[[ SOURCE RECORDS open ]]
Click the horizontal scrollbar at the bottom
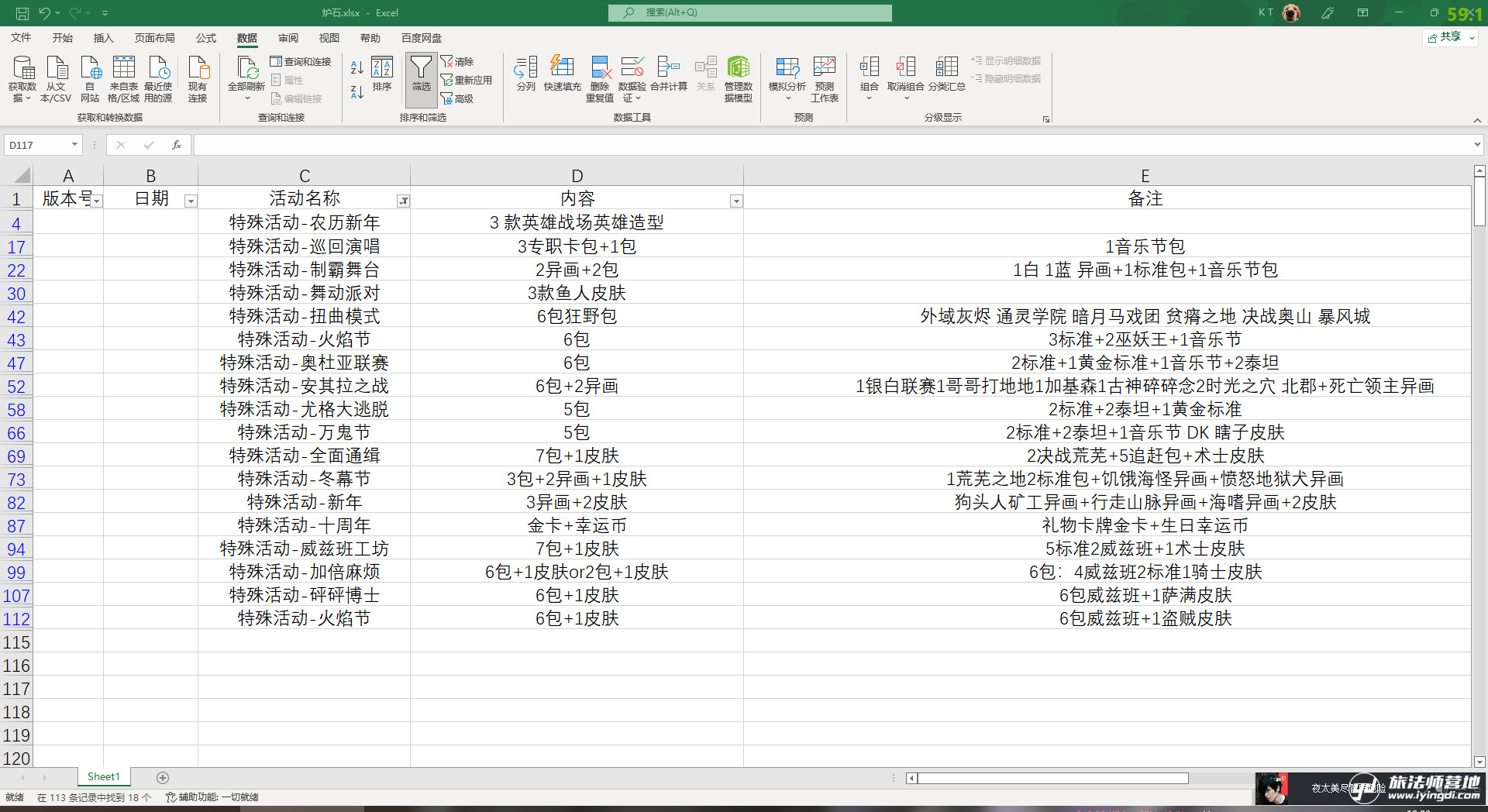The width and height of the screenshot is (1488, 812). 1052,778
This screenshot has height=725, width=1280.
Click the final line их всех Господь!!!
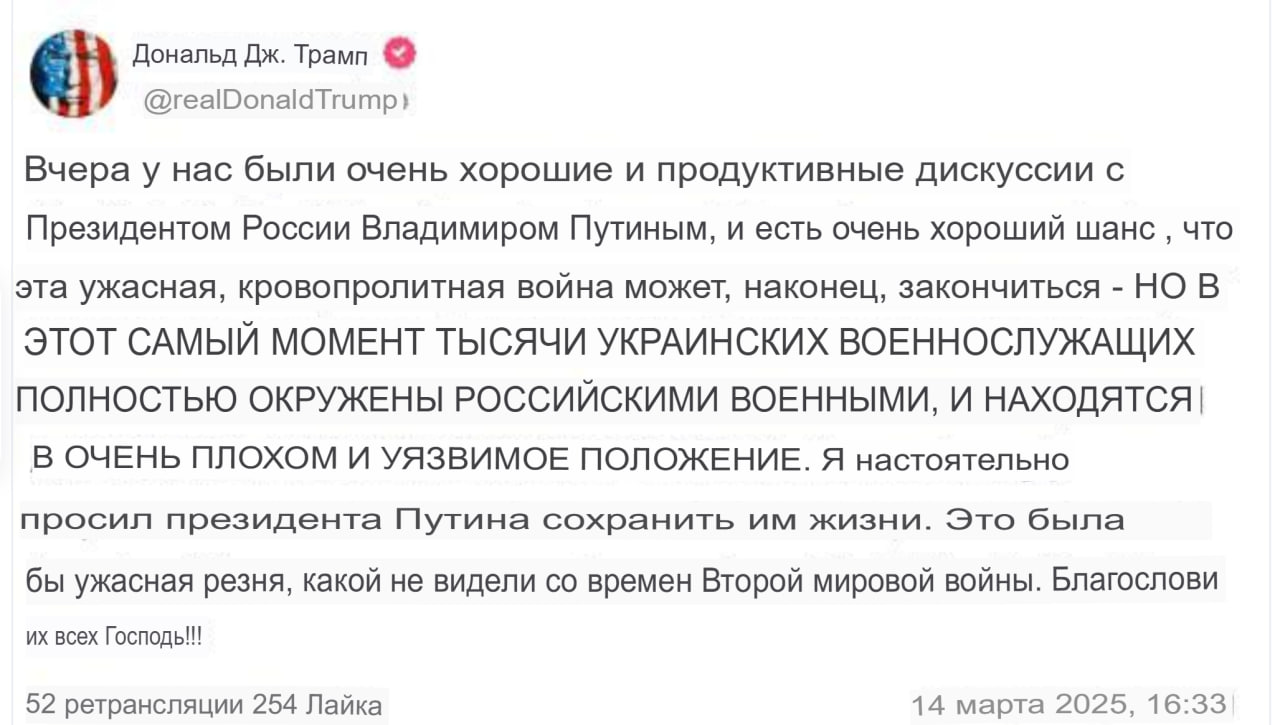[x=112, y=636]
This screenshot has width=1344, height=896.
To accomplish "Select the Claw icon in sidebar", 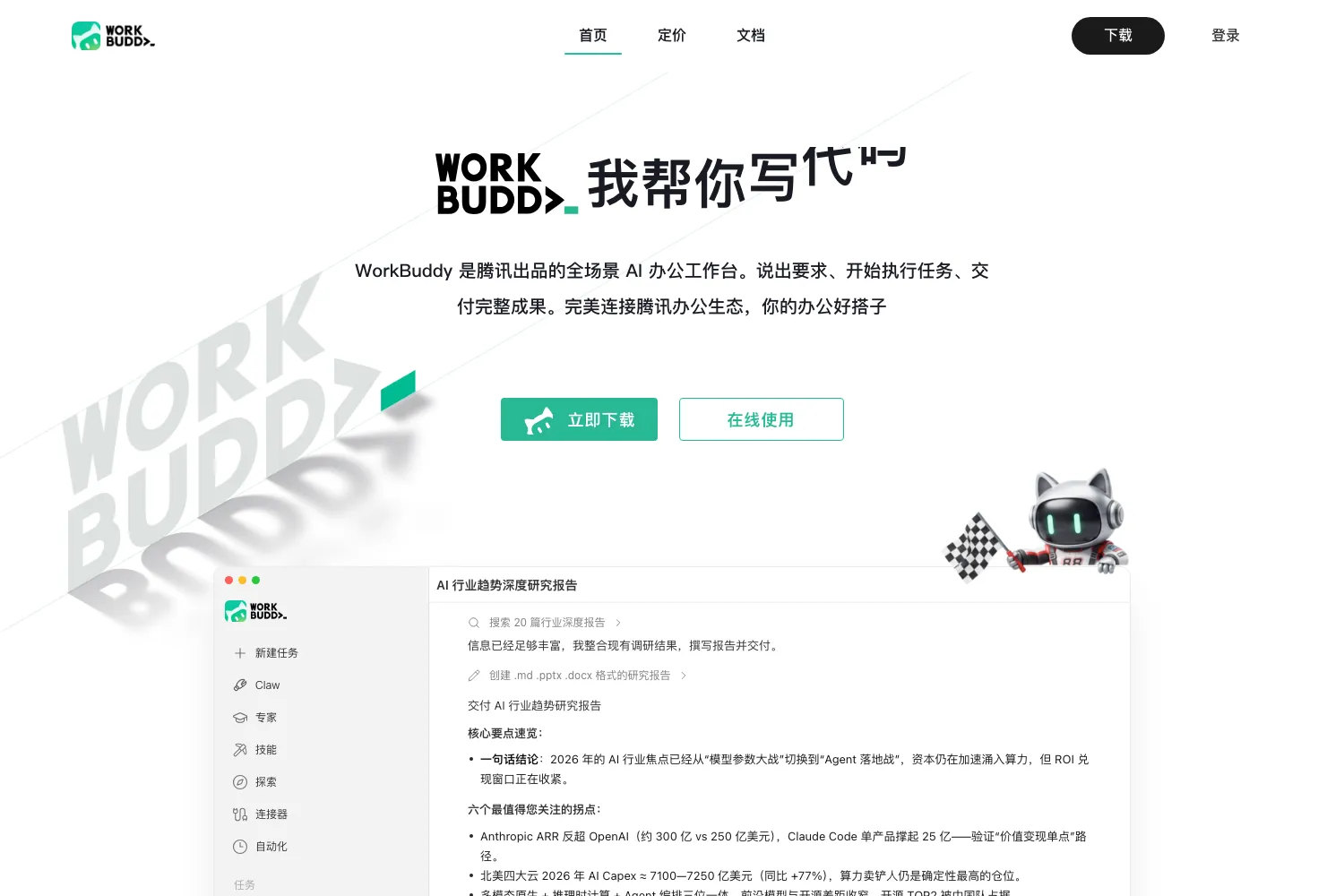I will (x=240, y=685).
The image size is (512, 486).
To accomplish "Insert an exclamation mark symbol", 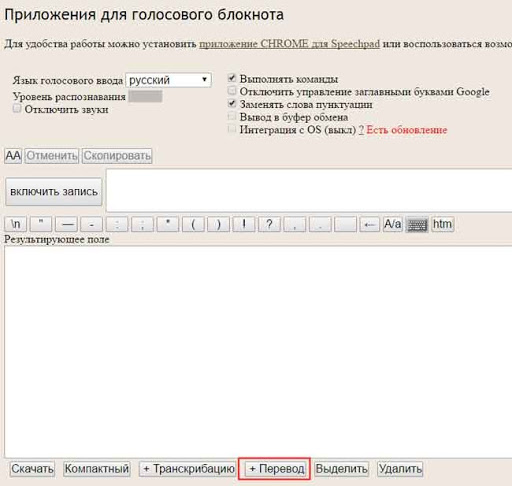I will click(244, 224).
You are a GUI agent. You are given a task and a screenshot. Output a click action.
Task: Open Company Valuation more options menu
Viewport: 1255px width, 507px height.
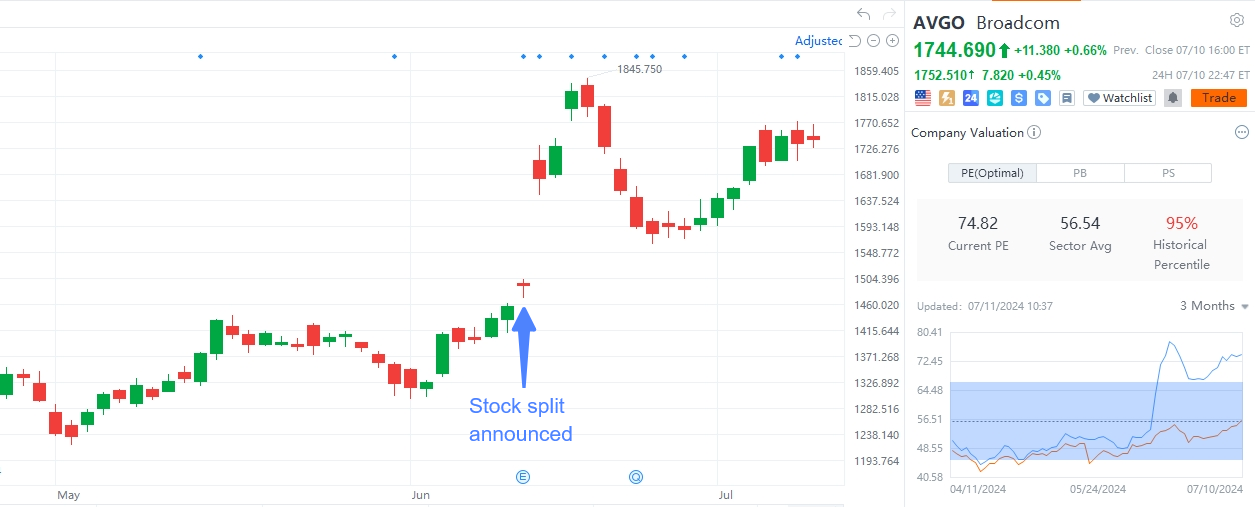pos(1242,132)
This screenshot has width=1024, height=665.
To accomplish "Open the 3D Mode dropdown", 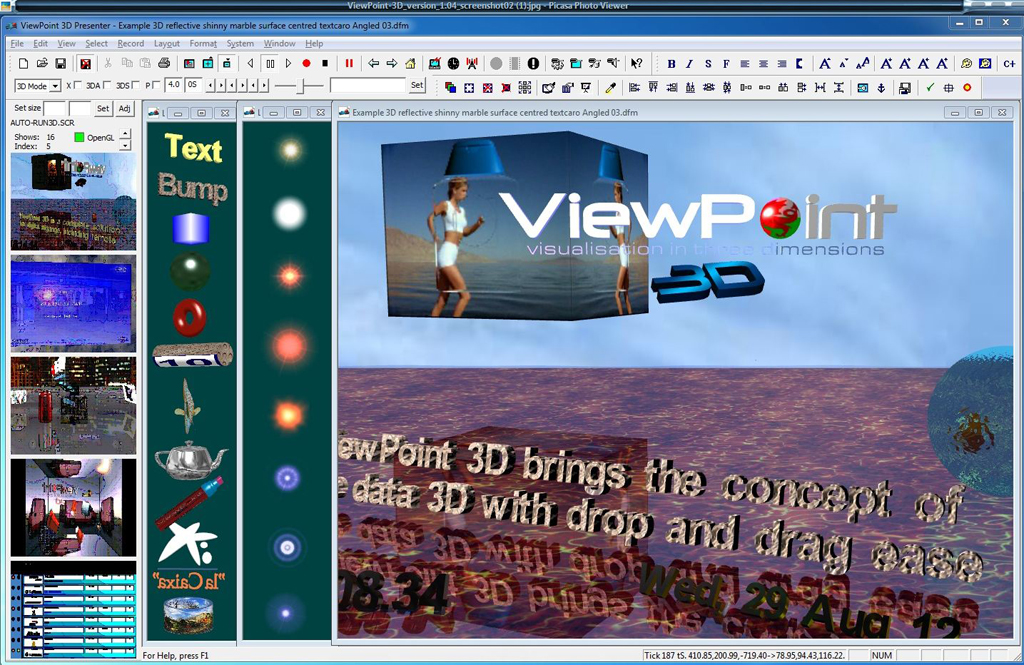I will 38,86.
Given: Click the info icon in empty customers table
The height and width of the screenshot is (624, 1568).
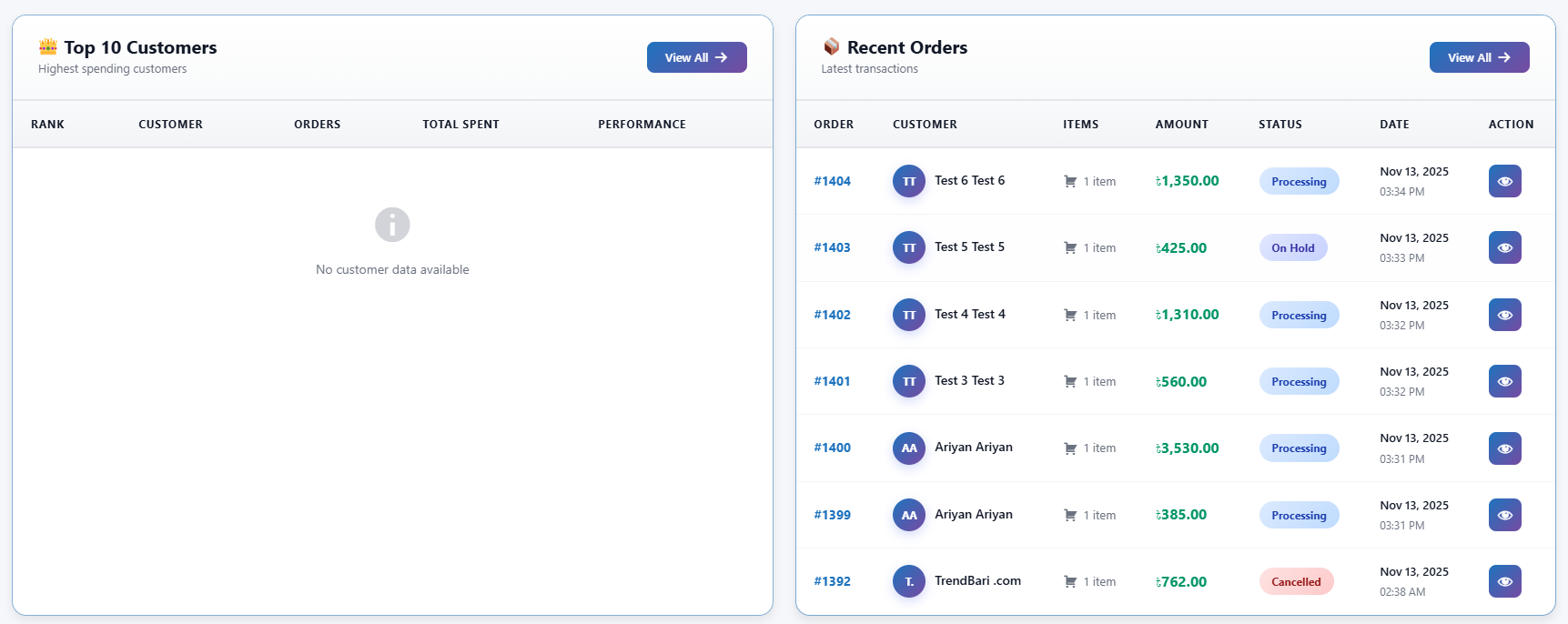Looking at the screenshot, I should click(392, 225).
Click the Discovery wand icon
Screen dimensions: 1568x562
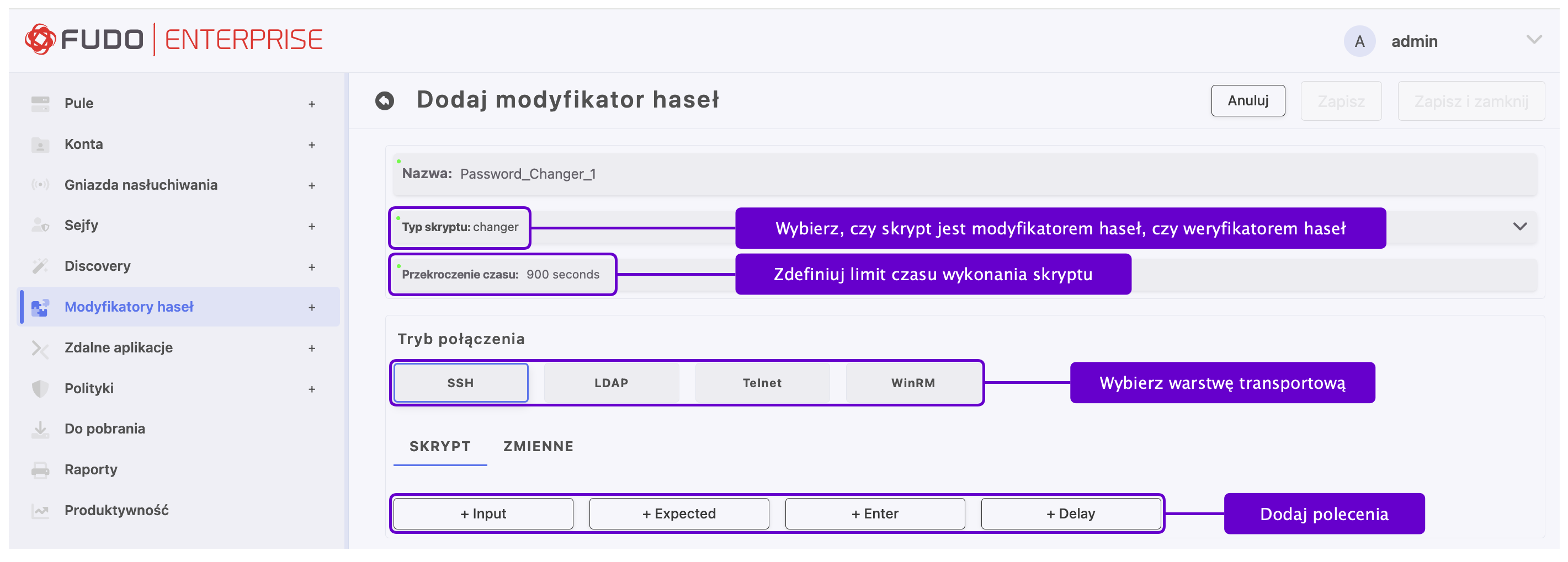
[[ SOURCE RECORDS closed ]]
**EXERCISE OBJECTIVE**
Please return the lines from the line with "The height and" through the last line of the data, both included, exactly, and without pictures.

**EXERCISE OUTPUT**
The height and width of the screenshot is (624, 1568).
Looking at the screenshot, I should click(392, 225).
Click the Discovery wand icon
Screen dimensions: 1568x562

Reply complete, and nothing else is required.